Power performance of SBAT in simulation studies under various causal scenarios
Average quantile for the set-based tests as a function of the proportion of causal variants among singletons, pLoF, and missense variants. Each row corresponds to different assumptions for the direction of effects whether they are all positive (100/0 +/−), 80% positive and 20% negative (80/20 +/−), or half positive and the remaining negative (50/50 +/−). Each column corresponds to different assumptions for the effect of singleton variants, which was multiplied by a constant factor Rsingleton relative to non-singletons. The error bars represent 95% confidence intervals for the average quantile.
Variable selection
We evaluated how often SBAT assigned non-zero effect sizes in its joint model over burden masks through three different simulation settings where we selected causal variants across different allele frequency bins. Across all our simulation settings (Figure S8), SBAT most often assigned non-zero effect sizes to masks that contained the highest proportion of causal variants. In addition, masks that contained many null variants had on average effect sizes estimates close to zero in the joint model fit from SBAT.
Application to UK Biobank
We analyzed whole-exome sequencing data on up to 18,184 genes for 73 quantitative phenotypes in up to 430,074 European participants from the UK Biobank using SBAT, BURDEN-ACAT, SKAT-O, and ACAT-V association tests and conditioning on common variant signals identified through GCTA-COJO. We adjusted for age, sex, and exome sequence batch variables as well as principal components derived from array and rare exome variants. We used a conservative genome-wide significance threshold of accounting for the 73 quantitative traits, 18,184 genes, and 4 association tests applied. The median runtime per trait was 279 CPU hours to analyze all 18,184 genes with SKAT-O, ACAT-V, BURDEN-ACAT, and SBAT on 20 burden scores conditioning on an average of 644 common variants (the highest compute timing was for sitting height at 538 CPU hours with 1,722 conditional variants).
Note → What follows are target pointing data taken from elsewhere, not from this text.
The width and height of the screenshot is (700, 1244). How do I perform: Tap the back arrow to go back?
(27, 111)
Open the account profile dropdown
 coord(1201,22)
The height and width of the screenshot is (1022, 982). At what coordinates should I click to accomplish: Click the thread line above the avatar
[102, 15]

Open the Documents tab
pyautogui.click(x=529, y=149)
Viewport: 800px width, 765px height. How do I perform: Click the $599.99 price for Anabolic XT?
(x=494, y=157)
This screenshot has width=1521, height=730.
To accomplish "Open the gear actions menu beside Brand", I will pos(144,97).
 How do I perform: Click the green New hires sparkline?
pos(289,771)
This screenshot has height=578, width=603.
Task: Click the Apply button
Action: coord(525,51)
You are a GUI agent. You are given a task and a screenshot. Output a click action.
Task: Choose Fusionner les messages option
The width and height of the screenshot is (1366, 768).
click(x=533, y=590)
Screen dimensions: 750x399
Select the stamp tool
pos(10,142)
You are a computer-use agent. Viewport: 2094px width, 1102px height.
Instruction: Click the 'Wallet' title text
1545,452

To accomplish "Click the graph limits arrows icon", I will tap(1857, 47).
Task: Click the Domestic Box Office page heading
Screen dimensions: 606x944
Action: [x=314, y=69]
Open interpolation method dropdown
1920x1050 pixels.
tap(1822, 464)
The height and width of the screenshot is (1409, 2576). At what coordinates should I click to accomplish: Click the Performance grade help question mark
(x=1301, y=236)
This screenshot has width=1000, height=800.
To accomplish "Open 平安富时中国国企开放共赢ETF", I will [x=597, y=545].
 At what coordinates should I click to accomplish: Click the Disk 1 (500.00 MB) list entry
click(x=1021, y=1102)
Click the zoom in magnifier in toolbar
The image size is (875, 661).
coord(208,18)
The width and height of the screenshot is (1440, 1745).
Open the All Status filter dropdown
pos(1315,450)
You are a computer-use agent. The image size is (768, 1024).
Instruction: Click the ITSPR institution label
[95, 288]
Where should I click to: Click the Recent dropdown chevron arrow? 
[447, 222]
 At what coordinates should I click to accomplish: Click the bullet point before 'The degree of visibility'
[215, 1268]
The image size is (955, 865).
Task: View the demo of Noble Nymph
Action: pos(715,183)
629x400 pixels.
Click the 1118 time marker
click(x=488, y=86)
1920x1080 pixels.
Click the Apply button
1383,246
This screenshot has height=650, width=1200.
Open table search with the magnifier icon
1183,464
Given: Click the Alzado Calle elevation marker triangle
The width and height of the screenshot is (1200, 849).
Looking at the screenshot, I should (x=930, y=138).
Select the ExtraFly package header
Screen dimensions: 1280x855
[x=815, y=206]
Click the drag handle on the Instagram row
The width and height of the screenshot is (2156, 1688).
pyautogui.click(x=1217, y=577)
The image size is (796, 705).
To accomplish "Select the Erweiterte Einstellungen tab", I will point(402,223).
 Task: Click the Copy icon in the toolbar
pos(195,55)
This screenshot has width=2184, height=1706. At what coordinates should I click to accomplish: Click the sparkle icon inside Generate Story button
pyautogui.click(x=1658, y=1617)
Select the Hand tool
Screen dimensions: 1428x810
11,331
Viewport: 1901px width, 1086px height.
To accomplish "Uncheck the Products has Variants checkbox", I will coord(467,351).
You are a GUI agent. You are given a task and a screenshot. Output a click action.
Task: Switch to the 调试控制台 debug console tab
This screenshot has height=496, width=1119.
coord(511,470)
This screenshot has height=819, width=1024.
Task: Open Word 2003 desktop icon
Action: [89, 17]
Across the 73 traits, SBAT identified 1,339 genome-wide significant associations, compared to 1,274 for BURDEN-ACAT, 1,462 for SKAT-O, and 1,175 for ACAT-V. SBAT uniquely identified 115 signals, which was greater than the signals uniquely identified by BURDEN-ACAT and SKAT-O, 16 and 58, respectively, and lower than ACAT-V, which had 158 unique signals (Figure 4). Among the 115 signals, the top association was between STRN and mean platelet thrombocyte volume (SBAT p value = 5.4 × 10−13); previous studies have reported variant associations at this gene with the phenotype.21,22 When counting the number of times each test gives the lowest p value at 1,848 genome-wide significant associations, we found that SBAT performs best (38.9% signals) followed by SKAT-O (28.4%), ACAT-V (21.6%), and BURDEN-ACAT (11.1%) (Figure S5).
Figure 4.
Gene-based analysis of 73 quantitative phenotypes with 18,184 genes using the UK Biobank dataset
(A) Scatterplot of p values comparing SBAT with BURDEN-ACAT, SKAT-O, and ACAT-V. Each dot on the plot represents a gene result for a given trait where the y axis denotes to the p value (on −log10 scale) for SBAT and the x axis denotes the p value (on −log10 scale) for the comparison test. For BURDEN-ACAT, SKAT-O, and ACAT-V, we applied ACAT to the p values across the 4 annotation classes (and 5 AAF cutoffs for BURDEN-ACAT) to obtain a single p value per gene. The dashed lines represent a significance threshold of 9.4 × 10−9 corresponding to a Bonferroni correction for about 5 million tests based on 73 traits analyzed, 18,184 genes, and 4 methods applied. Green points refer to signals found only by SBAT, yellow points refer to signals detected by both tests, and purple points represent signals missed by SBAT but detected by the other test. p values were capped at 2.2 × 10−307.
(B) Upset plot of 1,848 genome-wide significant signals discovered across SBAT, BURDEN-ACAT, SKAT-O, and ACAT-V association tests using a significance threshold of 9.4 × 10−9.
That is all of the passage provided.